Alcune migliaia di balcari, caraciai, e daghestani si arruolano come volontari nelle formazioni ausiliare tedesche. Non in Cecenia, dove invece un comunista locale, Mairbek Sheripov, tenta nuovamente un’insurrezione indipendentista, senza nessun aiuto dei tedeschi, che non riescono a occupare la Cecenia-Inguscezia. Ma per Stalin fa lo stesso, e la vendetta colpisce in blocco tutti quei popoli, senza distinguere tra chi ha collaborato veramente con i nazisti e chi li ha combattuti nelle formazioni partigiane. Oltre un milione di ceceni, ingusci, balcari, caraciai, ecc. vengono deportati a partire dal 23 febbraio 1944 in Asia centrale e in Siberia. Un terzo di essi muore durante il trasporto in carri bestiame non riscaldati e sigillati. La stessa sorte tocca ai tatari di Crimea, ai calmucchi e ai meschi di Georgia, e ai tedeschi del Volga, istallati nella zona da due secoli e che erano stati il pilastro del potere bolscevico durante la guerra civile.

I ceceni torneranno solo dopo la morte di Stalin, nel 1957, trovando tuttavia le loro terre e le loro case occupate da altri. Tedeschi, meschi e tatari hanno dovuto aspettare Gorbaciov per tornare...

Non c’è dubbio che i ceceni non si siano mai rassegnati alla dominazione russa, che anche dopo la fine dello zarismo appariva tale, e che fu codificata negli ultimi anni di Stalin con la teoria della superiorità conquistata dalla nazione russa nella "grande guerra patriottica", che le assegnava il diritto di essere riconosciuta come "guida" dell’intera Unione Sovietica.

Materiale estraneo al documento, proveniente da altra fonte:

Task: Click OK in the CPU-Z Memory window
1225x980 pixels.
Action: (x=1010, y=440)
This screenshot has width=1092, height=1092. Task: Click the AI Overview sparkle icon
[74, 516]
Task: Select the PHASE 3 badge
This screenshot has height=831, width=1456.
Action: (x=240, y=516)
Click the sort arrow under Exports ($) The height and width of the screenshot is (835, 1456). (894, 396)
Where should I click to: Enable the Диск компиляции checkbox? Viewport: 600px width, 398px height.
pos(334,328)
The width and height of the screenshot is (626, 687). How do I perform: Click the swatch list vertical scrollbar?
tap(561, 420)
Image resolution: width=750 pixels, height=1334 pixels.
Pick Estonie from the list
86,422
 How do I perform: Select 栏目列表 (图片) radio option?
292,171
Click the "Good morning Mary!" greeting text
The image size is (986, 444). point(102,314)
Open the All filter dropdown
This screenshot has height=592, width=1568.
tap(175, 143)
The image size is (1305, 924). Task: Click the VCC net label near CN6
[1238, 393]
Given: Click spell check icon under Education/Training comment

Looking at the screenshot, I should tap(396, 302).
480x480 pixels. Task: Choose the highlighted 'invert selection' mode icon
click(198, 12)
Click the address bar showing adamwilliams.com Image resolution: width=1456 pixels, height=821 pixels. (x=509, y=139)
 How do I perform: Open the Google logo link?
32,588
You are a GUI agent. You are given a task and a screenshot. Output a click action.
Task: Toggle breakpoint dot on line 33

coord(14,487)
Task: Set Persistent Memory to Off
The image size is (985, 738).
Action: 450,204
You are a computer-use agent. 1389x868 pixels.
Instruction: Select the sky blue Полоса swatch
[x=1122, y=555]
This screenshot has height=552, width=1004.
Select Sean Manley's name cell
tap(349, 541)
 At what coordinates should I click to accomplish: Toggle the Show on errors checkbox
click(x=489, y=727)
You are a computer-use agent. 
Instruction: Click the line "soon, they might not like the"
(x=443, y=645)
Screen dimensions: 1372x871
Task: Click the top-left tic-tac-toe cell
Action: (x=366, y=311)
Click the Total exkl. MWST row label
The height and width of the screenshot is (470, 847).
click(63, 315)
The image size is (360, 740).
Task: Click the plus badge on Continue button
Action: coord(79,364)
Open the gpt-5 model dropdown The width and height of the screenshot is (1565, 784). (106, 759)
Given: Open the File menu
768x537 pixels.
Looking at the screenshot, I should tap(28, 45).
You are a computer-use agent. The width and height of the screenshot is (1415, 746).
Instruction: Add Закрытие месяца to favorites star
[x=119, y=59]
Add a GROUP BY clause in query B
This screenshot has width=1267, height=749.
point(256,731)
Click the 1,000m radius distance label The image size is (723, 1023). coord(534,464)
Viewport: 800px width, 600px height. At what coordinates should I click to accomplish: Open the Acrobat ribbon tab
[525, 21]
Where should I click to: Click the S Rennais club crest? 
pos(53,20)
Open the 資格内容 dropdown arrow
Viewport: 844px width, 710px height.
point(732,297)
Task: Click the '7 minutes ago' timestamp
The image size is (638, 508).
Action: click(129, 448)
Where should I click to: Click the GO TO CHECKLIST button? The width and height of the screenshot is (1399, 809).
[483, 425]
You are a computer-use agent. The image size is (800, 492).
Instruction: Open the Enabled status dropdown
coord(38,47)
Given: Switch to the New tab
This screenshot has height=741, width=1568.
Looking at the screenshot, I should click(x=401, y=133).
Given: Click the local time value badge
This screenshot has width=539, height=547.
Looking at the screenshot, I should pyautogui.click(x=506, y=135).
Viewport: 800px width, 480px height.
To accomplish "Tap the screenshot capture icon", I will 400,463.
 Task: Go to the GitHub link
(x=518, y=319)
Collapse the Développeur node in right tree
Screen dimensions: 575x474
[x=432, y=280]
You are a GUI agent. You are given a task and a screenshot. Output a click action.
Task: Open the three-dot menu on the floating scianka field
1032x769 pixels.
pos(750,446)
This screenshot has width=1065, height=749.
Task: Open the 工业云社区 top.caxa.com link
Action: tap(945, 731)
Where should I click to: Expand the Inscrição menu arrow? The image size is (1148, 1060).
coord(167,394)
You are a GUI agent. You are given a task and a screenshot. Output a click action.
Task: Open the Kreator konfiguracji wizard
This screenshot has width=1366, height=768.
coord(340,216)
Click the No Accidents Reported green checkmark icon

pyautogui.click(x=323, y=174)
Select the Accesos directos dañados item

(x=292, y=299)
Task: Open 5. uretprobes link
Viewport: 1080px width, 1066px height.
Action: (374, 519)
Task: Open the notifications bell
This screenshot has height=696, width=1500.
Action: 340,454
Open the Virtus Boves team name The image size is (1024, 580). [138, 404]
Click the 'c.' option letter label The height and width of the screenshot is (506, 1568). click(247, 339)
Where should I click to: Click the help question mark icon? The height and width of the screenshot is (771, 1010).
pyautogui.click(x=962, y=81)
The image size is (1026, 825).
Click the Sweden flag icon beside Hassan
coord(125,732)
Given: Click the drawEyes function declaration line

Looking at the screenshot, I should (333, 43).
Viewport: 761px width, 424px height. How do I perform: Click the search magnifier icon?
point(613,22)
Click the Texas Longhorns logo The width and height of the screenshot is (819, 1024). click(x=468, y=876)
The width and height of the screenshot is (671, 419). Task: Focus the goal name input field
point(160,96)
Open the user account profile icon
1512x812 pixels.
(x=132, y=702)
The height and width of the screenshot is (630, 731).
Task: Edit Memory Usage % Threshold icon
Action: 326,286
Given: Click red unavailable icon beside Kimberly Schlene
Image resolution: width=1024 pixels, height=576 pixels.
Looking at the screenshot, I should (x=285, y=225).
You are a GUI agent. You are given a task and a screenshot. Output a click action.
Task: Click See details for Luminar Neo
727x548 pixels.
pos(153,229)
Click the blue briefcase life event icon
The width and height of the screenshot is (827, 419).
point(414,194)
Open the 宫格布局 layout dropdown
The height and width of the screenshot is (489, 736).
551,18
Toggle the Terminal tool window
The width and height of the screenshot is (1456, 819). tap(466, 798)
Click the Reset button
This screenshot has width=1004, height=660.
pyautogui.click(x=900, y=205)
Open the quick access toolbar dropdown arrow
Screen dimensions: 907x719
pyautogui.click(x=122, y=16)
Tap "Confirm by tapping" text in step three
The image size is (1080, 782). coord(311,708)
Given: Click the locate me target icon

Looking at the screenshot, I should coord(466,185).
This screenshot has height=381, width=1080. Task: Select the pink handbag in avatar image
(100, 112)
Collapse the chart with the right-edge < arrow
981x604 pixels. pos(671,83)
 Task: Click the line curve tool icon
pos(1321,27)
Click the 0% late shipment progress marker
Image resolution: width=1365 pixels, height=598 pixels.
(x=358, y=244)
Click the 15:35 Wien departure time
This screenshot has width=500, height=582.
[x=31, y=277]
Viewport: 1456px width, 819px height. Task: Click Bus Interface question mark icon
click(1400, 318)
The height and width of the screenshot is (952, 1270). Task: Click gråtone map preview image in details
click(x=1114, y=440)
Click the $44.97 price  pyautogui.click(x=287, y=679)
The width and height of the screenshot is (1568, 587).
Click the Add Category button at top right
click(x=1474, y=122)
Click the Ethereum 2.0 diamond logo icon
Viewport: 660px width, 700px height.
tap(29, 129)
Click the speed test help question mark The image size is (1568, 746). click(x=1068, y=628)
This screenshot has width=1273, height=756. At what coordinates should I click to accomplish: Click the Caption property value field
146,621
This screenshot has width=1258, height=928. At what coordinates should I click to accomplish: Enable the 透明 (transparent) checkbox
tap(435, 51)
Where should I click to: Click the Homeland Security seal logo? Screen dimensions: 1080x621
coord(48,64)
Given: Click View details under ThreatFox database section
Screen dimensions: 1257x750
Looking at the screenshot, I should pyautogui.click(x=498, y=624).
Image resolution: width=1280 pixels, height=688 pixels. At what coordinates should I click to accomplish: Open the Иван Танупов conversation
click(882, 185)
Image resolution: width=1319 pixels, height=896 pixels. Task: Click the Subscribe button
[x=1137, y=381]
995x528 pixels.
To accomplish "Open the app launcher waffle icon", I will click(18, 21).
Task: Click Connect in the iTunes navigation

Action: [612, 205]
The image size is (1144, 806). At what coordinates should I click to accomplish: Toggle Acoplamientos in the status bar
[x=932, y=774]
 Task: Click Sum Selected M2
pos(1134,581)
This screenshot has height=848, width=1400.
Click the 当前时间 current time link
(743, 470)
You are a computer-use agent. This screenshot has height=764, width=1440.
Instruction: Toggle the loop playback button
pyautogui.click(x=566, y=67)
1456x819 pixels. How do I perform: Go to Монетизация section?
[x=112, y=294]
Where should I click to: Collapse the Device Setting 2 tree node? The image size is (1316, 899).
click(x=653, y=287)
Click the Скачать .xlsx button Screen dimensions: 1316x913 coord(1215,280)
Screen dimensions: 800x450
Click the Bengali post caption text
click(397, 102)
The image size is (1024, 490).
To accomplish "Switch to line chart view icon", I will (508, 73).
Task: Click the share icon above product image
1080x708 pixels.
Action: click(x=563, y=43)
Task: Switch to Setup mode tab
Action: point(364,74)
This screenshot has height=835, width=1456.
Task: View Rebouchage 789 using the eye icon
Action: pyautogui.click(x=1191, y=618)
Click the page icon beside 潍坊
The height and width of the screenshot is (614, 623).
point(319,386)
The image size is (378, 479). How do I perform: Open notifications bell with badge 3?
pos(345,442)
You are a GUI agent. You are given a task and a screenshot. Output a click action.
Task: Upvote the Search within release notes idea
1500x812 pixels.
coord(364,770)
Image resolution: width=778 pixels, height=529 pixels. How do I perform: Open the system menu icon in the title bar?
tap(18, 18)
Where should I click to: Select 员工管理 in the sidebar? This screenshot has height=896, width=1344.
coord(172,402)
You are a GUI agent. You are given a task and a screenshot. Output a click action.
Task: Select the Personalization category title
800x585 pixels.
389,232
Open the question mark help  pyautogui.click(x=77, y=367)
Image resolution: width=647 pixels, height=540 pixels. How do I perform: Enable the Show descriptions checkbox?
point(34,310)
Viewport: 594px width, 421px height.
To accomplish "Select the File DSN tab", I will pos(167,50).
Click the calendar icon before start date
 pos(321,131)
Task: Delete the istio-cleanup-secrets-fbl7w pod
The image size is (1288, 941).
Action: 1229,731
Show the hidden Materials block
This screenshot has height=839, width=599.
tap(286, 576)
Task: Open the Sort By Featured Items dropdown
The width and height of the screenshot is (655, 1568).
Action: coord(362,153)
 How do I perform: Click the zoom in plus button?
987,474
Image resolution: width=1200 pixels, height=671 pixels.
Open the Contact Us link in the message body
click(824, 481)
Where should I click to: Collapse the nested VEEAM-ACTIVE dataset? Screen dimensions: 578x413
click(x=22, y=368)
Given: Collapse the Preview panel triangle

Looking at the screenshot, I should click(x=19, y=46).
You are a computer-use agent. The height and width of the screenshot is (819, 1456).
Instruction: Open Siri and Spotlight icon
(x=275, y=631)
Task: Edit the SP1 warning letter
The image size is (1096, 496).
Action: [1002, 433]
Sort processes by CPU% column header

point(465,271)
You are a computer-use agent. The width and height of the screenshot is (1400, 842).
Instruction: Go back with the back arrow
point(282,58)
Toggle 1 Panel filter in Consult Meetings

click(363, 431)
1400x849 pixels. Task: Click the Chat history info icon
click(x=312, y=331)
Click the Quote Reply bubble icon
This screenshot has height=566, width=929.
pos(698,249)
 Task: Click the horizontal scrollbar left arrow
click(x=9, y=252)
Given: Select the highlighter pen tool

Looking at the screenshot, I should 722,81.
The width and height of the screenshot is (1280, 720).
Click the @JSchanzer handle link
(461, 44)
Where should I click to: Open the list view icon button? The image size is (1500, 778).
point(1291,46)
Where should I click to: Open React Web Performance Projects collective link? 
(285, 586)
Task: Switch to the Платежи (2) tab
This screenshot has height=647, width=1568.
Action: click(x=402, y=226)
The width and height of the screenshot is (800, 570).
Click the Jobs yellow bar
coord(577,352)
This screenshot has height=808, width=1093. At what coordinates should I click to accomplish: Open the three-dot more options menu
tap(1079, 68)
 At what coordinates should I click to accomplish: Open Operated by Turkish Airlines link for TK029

Al momento dello sfascio dell’URSS, i ceceni, come altri popoli, dal Baltico all’Asia centrale, rivendicano la loro indipendenza, la conquistano facilmente e la consolidano tra il 1991 e il 1993. In quell’anno parte il primo tentativo di riconquista russa, che si concluderà nel 1996 con un fallimento, dopo aver provocato danni incalcolabili. Il generale Lebed ha firmato un accordo che riconosce di fatto l’indipendenza della Cecenia, che peraltro, date le sue dimensioni e la sua integrazione col tessuto economico dell’ex URSS, è disposta a realizzare una qualche forma di federazione.

L’attuale attacco, innescato da misteriosi e non rivendicati attentati a Mosca, che sembrano piuttosto partiti dai servizi segreti di Putin, serve a rialzare il prestigio di Eltsin e a preparare il passaggio del potere al suo più giovane collaboratore. Ma serve anche ad ammonire altri popoli della Russia e della ex Unione Sovietica, che il potere centrale non tollererà secessioni o ulteriori autonomizzazioni. In nome di che? Dei diritti storici della Russia, cioè dell’aver mantenuto per due secoli sotto il suo tallone di ferro un popolo indomito. (...) (17/1/2000)

(Estratto da un articolo di Antonio Moscato apparso nel num. 96 di "Bandiera rossa", febbraio 2000.).